### PROVIDED PASSAGE
Interviewed by Adrienne, Teen Press Corps~
Adrienne, TPC – What is your favorite book ever, and why?
Kevin Emerson: My favorite book, up until high school, was The Stand, by Stephen King. I was really into horror novels. But I think that my favorite novel since then is a book I didn’t like in high school which was Slaughterhouse Five by Kurt Vonnegut. That book, the way it combines comedy and tragedy, and the way that the main character is jumping around in time, and that there are four-legged aliens, it’s got everything. It’s a beautiful book to me.
TPC – Did you always know you were going to be a writer?
KE – Kind of. I started writing when I was in the third and fourth grade. My friends and I would write fan fiction – well, it really wasn’t called that back then – I wrote about Indiana Jones, and James Bond, and just story after story after story. It was always my identity, like if you knew me in middle school, you’d be like, “oh yeah, Kevin, he’s going to be a writer someday.” Although I really withdrew in high school and never shared my writing with anyone, and I got really self-conscious about my writing.
TPC – What did you do between graduating college and publishing your first book?

### REQUIREMENT
Reproduce the portion of the Kevin Emerson interview from "TPC – Did you" up to and including "your first book?", without altering a word.

### COLLECTED MATERIAL
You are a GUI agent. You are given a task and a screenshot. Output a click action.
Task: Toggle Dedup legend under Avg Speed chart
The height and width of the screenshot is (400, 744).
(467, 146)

### EXERCISE RESPONSE
TPC – Did you always know you were going to be a writer?
KE – Kind of. I started writing when I was in the third and fourth grade. My friends and I would write fan fiction – well, it really wasn’t called that back then – I wrote about Indiana Jones, and James Bond, and just story after story after story. It was always my identity, like if you knew me in middle school, you’d be like, “oh yeah, Kevin, he’s going to be a writer someday.” Although I really withdrew in high school and never shared my writing with anyone, and I got really self-conscious about my writing.
TPC – What did you do between graduating college and publishing your first book?